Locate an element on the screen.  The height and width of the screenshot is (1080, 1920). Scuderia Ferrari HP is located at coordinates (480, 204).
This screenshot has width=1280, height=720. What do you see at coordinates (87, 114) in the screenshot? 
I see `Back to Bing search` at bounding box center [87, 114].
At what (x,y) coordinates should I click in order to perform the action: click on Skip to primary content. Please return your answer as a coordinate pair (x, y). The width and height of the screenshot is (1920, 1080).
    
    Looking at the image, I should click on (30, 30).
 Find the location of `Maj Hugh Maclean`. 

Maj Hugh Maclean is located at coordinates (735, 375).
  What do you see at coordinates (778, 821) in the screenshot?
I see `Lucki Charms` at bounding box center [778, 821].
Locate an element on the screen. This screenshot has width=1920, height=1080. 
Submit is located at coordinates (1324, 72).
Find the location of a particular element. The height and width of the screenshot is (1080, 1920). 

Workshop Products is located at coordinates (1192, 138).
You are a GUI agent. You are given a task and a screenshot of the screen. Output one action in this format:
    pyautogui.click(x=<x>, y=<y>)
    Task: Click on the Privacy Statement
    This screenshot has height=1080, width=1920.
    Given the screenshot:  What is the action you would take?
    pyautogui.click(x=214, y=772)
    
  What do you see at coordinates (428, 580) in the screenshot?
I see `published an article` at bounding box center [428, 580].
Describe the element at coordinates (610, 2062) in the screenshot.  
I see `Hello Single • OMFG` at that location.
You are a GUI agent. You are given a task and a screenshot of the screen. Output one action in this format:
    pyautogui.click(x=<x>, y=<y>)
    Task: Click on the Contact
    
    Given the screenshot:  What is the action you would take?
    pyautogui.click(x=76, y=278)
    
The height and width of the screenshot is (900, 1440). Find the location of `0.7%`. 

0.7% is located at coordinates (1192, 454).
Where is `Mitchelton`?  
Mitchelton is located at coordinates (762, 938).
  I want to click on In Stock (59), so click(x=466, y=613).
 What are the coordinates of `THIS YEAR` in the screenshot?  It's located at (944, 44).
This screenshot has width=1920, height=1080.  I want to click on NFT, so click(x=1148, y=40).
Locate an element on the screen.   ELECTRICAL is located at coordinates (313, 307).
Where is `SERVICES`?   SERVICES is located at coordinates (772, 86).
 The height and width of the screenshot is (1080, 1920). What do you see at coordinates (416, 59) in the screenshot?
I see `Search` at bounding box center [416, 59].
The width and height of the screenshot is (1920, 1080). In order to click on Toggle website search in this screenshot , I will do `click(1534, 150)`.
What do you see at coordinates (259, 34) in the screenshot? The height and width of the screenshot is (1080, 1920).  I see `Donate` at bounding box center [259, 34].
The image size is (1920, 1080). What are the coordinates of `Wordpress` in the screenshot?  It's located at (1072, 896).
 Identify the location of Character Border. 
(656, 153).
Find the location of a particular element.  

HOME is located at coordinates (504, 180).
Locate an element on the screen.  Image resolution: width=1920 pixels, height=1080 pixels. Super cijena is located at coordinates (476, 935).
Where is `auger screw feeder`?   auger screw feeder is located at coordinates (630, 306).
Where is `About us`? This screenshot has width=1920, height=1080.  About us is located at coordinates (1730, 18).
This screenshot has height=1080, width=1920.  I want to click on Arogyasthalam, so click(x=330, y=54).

What you are asked to do: Rewrite all the lines in the rows above as a JSON list of strings, one string per line, omitting blank lines.

Exercise response:
[
  "Locate an element on the screen.  The height and width of the screenshot is (1080, 1920). Scuderia Ferrari HP is located at coordinates (480, 204).",
  "This screenshot has width=1280, height=720. What do you see at coordinates (87, 114) in the screenshot? ",
  "I see `Back to Bing search` at bounding box center [87, 114].",
  "At what (x,y) coordinates should I click in order to perform the action: click on Skip to primary content. Please return your answer as a coordinate pair (x, y). The width and height of the screenshot is (1920, 1080).",
  "    Looking at the image, I should click on (30, 30).",
  " Find the location of `Maj Hugh Maclean`. ",
  "Maj Hugh Maclean is located at coordinates (735, 375).",
  "  What do you see at coordinates (778, 821) in the screenshot?",
  "I see `Lucki Charms` at bounding box center [778, 821].",
  "Locate an element on the screen. This screenshot has width=1920, height=1080. ",
  "Submit is located at coordinates (1324, 72).",
  "Find the location of a particular element. The height and width of the screenshot is (1080, 1920). ",
  "Workshop Products is located at coordinates (1192, 138).",
  "You are a GUI agent. You are given a task and a screenshot of the screen. Output one action in this format:",
  "    pyautogui.click(x=<x>, y=<y>)",
  "    Task: Click on the Privacy Statement",
  "    This screenshot has height=1080, width=1920.",
  "    Given the screenshot:  What is the action you would take?",
  "    pyautogui.click(x=214, y=772)",
  "  What do you see at coordinates (428, 580) in the screenshot?",
  "I see `published an article` at bounding box center [428, 580].",
  "Describe the element at coordinates (610, 2062) in the screenshot.  ",
  "I see `Hello Single • OMFG` at that location.",
  "You are a GUI agent. You are given a task and a screenshot of the screen. Output one action in this format:",
  "    pyautogui.click(x=<x>, y=<y>)",
  "    Task: Click on the Contact",
  "    Given the screenshot:  What is the action you would take?",
  "    pyautogui.click(x=76, y=278)",
  "The height and width of the screenshot is (900, 1440). Find the location of `0.7%`. ",
  "0.7% is located at coordinates (1192, 454).",
  "Where is `Mitchelton`?  ",
  "Mitchelton is located at coordinates (762, 938).",
  "  I want to click on In Stock (59), so click(x=466, y=613).",
  " What are the coordinates of `THIS YEAR` in the screenshot?  It's located at (944, 44).",
  "This screenshot has width=1920, height=1080.  I want to click on NFT, so click(x=1148, y=40).",
  "Locate an element on the screen.   ELECTRICAL is located at coordinates (313, 307).",
  "Where is `SERVICES`?   SERVICES is located at coordinates (772, 86).",
  " The height and width of the screenshot is (1080, 1920). What do you see at coordinates (416, 59) in the screenshot?",
  "I see `Search` at bounding box center [416, 59].",
  "The width and height of the screenshot is (1920, 1080). In order to click on Toggle website search in this screenshot , I will do `click(1534, 150)`.",
  "What do you see at coordinates (259, 34) in the screenshot? The height and width of the screenshot is (1080, 1920).  I see `Donate` at bounding box center [259, 34].",
  "The image size is (1920, 1080). What are the coordinates of `Wordpress` in the screenshot?  It's located at (1072, 896).",
  " Identify the location of Character Border. ",
  "(656, 153).",
  "Find the location of a particular element.  ",
  "HOME is located at coordinates (504, 180).",
  "Locate an element on the screen.  Image resolution: width=1920 pixels, height=1080 pixels. Super cijena is located at coordinates (476, 935).",
  "Where is `auger screw feeder`?   auger screw feeder is located at coordinates (630, 306).",
  "Where is `About us`? This screenshot has width=1920, height=1080.  About us is located at coordinates (1730, 18).",
  "This screenshot has height=1080, width=1920.  I want to click on Arogyasthalam, so click(x=330, y=54)."
]